The European space agency is also launching a probe to Mars, the Mars Express orbiter, in early June.

But it's unlikely that any of the probes will be able to resolve the debate over the Mars gullies, which were carved more recently. Still, water remains a key focus of the NASA project.

Ancient Water

"This mission is all about historical water," said James Garvin, NASA's senior Mars scientist at the agency's headquarters in Washington, D.C. "It may not be until the next mission in '09 that we're able to learn more about the gullies."

There is still a lot to learn about possible ancient water sites, he points out. For example, many believe Mars once had the atmosphere and warmer temperatures to support an Earth-like environment billions of years ago. But Brian Toon of the University of Colorado at Boulder believes Mars' ancient water was the result of catastrophic asteroid strikes.

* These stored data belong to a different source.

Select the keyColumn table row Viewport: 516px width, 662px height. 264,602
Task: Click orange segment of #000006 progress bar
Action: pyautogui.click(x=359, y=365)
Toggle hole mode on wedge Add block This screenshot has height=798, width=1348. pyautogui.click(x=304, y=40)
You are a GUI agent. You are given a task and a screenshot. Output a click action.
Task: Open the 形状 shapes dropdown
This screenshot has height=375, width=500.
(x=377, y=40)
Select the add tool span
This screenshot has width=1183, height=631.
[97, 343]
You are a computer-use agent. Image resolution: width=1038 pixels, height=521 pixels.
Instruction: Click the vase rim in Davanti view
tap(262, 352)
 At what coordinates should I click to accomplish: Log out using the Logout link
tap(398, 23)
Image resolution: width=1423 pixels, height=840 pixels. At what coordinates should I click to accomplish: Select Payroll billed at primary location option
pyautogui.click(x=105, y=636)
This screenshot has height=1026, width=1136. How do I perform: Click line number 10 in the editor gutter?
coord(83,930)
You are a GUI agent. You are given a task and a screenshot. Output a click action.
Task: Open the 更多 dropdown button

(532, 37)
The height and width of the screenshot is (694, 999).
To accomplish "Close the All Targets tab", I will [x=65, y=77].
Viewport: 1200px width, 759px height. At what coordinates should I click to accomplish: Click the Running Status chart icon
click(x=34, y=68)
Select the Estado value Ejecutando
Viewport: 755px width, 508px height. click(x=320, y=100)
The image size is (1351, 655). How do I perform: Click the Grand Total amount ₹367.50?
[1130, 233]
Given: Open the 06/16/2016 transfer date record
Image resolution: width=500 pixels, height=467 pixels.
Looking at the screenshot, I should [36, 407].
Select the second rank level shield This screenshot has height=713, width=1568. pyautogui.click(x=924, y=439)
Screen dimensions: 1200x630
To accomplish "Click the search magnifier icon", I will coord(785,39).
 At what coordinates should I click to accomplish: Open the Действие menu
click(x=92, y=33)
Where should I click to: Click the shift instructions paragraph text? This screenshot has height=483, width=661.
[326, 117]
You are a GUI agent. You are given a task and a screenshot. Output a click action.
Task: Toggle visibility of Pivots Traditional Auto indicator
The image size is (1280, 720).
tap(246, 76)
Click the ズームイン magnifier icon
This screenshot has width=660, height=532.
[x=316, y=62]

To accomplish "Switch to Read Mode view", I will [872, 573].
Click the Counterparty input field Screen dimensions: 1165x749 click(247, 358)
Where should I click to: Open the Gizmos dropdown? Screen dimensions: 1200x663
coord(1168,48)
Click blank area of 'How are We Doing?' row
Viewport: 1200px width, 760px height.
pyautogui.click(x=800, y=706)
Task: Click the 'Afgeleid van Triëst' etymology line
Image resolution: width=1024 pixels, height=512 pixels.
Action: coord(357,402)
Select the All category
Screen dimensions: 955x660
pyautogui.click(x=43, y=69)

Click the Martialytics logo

He suggests the water did not linger long on the planet.

By analyzing minerals at the sites of ancient lakes, the probes might help settle that debate.

But, Garvin explains, more time is needed to develop complicated hardware that can land and probe the hilly regions of Mars where gullies have been sighted. In the meantime, theories about the gullies abound.

As Treiman says, "With so little data, you can theorize just about anything."

Blown by the Wind

To determine the gullies are nothing but patterns left behind by dry sandstorms, Treiman compared the Mars images with pictures taken of avalanches. He explains the snow trails in avalanches is the closest comparison he could find to what he believes are dusty gullies on Mars.

"Earth has so much water that you don't get huge accumulations of silt. When you do, it rains and they cement together," he said.

Both, he says, feature raised sides, although the levies on Mars average heights of more than a half mile and those on most avalanche trails are about 200 meters in height.

Still, he argues the scattering of the gullies and their steep slopes are consistent with wind circulation patterns on the planet. He also suggests that the piles of what appear to be rocks at the base of many of these gullies are not rocks washed down by streams of water, but clumps of dust swirled down by wind.

His idea clashes with other new work by researchers at the Laboratory for Atmospheric and Space Physics at the University of Colorado in Boulder, who determined water from shallow aquifers created the gullies.

Water, Snow and Magma

Jennifer Heldmann and Michael Mellon studied the Mars images and sided with earlier arguments that reservoirs of water, some 660 to 985 feet beneath Mars' surface, are the source of liquid water that shaped the gullies.

Even though cold temperatures and low atmospheric pressure on Mars' surface can't support liquid water, they say the depth of the aquifer, temperatures and pressure all match to permit liquid water to exist just beneath the surface.

Philip Christensen of Arizona State University in Tempe has suggested that dense layers of snow provided the insulation needed to form liquid water.

"There was a layer of snow that once covered everything," said Christensen, who is principle investigator for the Mars Odyssey, an orbiter that has been snapping detailed images of the planet from space. "The snow acted a little like a greenhouse as sunlight penetrates, it is absorbed and melts the snow."

Another theory by Kenneth L. Tanaka and colleagues at the U.S. Geological Survey in Flagstaff, Ariz., suggests that liquid carbon dioxide is behind at least one gully formation. They argue the Martian crust was heated when magma rose to the surface. As liquid carbon dioxide in the crust heated, it expanded, until pressure of overlying material triggered an explosive eruption.

So who's right? NASA's Garvin says, in fact, everyone may be.

"There are more than 10,000 gully systems on Mars. Any one theory to explain the gullies won't work," he said. No one can know for sure until machines, or even better, people are able to search for the answers in Mars' terrain.

"We're going to look at Mars' rocks," Garvin says, "and rocks do not deceive."